New York: The UN General Assembly has approved a resolution urging Russia to immediately withdraw all its military forces from Crimea “and end its temporary occupation of the territory of Ukraine without delay.”
The vote count in the 193-member world body on Monday, US time, was 63-17 with 62 abstentions, close to the vote on a similar resolution adopted last year.
Russian President Vladimir Putin watches a navy exercise from the Marshal Ustinov missile cruiser in the Black Sea, Crimea, in January.Credit:AP
The measure, which is not legally binding but a reflection of world opinion, was supported by Western nations and their supporters and opposed by Russia and its supporters including China, Cuba, Venezuela, Iran and Syria.
Russia sent troops into Crimea and annexed the peninsula in 2014. It has supported separatist rebels in eastern Ukraine in a six-year war that has killed 14,000 people.

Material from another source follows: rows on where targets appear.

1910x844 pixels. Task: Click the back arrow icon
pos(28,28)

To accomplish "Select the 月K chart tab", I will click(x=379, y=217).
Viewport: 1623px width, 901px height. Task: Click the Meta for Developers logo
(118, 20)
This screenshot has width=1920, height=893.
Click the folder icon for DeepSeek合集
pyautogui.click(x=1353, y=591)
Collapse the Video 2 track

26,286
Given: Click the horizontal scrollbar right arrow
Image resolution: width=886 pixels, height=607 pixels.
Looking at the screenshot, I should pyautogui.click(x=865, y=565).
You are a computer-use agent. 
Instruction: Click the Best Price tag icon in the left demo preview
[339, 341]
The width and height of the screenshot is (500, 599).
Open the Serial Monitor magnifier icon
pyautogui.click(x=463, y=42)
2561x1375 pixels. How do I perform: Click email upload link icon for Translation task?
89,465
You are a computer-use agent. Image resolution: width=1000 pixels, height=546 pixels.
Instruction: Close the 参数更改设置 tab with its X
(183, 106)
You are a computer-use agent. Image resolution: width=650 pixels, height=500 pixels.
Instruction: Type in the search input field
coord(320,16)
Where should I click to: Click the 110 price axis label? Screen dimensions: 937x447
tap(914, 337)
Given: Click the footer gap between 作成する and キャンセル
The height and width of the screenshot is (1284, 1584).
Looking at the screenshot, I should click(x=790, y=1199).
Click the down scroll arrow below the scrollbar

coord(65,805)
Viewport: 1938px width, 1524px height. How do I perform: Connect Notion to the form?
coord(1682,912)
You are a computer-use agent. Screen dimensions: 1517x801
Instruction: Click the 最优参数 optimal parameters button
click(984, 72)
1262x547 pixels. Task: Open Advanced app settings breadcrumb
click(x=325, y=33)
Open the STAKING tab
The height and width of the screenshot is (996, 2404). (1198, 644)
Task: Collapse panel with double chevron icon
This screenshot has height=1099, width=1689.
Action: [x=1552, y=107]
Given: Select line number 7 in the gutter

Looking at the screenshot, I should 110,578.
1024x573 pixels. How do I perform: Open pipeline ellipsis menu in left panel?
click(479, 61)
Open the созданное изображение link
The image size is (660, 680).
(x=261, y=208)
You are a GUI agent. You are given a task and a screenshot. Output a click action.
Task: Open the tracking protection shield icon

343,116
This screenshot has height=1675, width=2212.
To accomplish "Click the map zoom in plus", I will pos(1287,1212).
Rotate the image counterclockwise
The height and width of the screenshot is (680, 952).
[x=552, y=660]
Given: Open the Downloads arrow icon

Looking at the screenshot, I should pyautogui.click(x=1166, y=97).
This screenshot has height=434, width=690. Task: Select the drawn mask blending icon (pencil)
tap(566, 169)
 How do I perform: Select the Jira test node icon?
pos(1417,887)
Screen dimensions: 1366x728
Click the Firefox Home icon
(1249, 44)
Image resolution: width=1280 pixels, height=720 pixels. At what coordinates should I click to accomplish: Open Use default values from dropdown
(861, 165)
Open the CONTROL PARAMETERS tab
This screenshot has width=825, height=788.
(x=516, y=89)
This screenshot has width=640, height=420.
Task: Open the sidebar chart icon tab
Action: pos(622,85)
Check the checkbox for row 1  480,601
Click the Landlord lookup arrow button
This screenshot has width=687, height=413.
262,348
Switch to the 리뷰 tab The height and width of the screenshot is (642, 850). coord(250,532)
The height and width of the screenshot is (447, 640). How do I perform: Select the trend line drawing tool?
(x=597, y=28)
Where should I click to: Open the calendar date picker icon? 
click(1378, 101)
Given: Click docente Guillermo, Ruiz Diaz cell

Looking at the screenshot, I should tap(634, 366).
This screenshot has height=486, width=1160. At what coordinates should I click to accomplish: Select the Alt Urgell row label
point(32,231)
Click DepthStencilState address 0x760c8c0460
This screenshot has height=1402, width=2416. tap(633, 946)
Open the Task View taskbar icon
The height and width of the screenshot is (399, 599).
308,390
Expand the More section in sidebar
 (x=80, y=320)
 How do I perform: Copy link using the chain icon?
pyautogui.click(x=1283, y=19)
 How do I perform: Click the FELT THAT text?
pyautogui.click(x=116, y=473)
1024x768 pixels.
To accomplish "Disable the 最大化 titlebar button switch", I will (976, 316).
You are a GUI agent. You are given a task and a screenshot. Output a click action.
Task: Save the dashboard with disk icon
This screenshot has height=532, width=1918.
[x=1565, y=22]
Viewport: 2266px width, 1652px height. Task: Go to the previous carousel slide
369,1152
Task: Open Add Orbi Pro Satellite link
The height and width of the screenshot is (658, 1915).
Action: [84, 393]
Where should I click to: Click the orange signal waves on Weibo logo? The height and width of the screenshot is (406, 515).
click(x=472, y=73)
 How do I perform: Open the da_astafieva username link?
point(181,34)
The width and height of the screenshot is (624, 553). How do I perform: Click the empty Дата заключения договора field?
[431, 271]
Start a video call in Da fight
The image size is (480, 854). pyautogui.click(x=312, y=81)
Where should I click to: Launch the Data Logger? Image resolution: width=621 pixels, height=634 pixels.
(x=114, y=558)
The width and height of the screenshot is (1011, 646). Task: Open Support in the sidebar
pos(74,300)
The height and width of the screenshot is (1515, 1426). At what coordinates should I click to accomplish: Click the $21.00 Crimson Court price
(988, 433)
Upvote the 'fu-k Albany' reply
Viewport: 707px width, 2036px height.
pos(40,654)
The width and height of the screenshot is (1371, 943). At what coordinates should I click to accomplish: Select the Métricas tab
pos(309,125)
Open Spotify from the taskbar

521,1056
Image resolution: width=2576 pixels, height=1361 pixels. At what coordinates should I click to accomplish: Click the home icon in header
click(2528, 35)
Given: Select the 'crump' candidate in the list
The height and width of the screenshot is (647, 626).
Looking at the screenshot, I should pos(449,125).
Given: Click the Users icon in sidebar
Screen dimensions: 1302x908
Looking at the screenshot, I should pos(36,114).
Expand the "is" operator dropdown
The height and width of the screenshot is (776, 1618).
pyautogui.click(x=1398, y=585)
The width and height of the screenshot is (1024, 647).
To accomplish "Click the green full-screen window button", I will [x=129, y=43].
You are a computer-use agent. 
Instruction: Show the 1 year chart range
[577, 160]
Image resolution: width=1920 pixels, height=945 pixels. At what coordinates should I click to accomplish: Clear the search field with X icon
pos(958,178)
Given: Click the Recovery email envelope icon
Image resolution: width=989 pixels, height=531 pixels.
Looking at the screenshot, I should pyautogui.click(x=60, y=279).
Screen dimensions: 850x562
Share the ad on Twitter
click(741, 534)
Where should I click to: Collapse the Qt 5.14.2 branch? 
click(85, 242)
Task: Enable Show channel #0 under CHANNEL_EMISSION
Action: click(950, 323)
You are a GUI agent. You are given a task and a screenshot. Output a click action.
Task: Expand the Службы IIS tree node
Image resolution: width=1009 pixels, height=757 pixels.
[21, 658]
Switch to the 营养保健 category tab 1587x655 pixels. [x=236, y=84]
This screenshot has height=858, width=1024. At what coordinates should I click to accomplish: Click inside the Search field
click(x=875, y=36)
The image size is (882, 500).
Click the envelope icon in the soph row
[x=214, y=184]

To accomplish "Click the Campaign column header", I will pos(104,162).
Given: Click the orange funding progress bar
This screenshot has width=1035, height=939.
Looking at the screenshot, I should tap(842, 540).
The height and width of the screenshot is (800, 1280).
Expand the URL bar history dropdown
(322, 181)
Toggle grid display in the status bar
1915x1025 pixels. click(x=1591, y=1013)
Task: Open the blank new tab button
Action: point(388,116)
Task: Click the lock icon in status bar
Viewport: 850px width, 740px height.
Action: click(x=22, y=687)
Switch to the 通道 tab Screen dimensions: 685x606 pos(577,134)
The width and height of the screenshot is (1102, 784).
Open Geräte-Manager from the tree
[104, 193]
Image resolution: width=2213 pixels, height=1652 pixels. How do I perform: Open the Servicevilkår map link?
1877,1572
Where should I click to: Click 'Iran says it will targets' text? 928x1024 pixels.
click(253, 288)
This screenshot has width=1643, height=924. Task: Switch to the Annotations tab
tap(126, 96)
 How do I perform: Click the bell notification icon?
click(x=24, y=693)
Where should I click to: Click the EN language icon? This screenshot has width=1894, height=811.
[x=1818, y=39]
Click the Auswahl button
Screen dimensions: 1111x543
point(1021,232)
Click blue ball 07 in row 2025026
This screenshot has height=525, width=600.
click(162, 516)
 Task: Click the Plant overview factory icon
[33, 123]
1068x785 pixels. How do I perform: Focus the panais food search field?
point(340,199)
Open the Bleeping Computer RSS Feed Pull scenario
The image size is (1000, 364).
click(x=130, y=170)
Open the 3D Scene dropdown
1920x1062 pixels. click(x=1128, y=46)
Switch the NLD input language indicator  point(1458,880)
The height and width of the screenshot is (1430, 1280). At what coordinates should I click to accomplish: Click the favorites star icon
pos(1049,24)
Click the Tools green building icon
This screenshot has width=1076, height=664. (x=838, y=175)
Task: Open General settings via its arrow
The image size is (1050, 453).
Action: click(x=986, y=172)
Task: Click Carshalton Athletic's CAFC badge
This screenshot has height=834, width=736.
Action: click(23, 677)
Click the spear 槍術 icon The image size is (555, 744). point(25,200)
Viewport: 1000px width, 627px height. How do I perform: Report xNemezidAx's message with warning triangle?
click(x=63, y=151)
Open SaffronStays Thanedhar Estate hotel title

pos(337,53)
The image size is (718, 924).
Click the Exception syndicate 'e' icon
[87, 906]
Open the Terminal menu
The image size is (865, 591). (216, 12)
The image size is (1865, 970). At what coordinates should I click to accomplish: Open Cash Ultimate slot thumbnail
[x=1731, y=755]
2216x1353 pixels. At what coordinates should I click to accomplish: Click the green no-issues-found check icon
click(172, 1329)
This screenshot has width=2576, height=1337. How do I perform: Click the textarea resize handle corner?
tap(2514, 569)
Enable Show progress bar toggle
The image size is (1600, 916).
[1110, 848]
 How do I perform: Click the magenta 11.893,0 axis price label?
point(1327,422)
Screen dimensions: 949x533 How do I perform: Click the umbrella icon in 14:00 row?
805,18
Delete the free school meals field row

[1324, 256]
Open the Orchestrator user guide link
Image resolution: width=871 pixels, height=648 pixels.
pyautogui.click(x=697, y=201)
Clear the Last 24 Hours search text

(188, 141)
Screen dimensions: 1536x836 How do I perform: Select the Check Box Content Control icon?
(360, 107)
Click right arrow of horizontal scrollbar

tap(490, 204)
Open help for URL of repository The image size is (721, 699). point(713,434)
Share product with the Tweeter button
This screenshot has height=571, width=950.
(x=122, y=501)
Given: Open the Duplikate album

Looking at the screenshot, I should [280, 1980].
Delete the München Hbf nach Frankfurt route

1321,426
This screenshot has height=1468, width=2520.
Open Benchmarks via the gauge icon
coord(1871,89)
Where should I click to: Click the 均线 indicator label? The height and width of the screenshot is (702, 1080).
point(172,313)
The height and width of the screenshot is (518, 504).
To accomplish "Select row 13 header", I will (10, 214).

An uneasy ceasefire has been in effect since late July.
The resolution condemned the occupation of Crimea and the city of Sevastapol by Russia and reaffirmed “the non-recognition of its annexation”. It affirmed that “the seizure of Crimea by force is illegal and a violation of international law," and said it must be “immediately returned”.
The General Assembly called on all UN member nations and international organisations to cooperate with the UN and support efforts to end Russia’s occupation of Crimea “as rapidly as possible.”
A Ukrainian man stands in protest in front of gunmen in unmarked uniforms but Russian vehicles as they stand guard in Balaklava, on the outskirts of Sevastopol, Ukraine, on March 1, 2014.Credit:AP
The global body reiterated its “grave concern over the progressive militarisation of Crimea” by Russia, and its transfer of advanced weapon systems “including nuclear-capable aircraft and missiles, weapons, ammunition and military personnel to the territory of Ukraine”. It urged Russia “to stop such activity without delay”.
The resolution condemned Russia’s use of seized Ukrainian military industry enterprises in Crimea, called on Moscow to stop its efforts to extend jurisdiction over nuclear facilities and material in Crimea, and opposed Russia’s conscription of Crimea residents including those with Ukrainian citizenship.
It also condemned Russia’s construction of warships in Crimea and called on Moscow to refrain from impeding lawful navigation under international law in the Black Sea, the Sea of Azov and the Kerch Strait.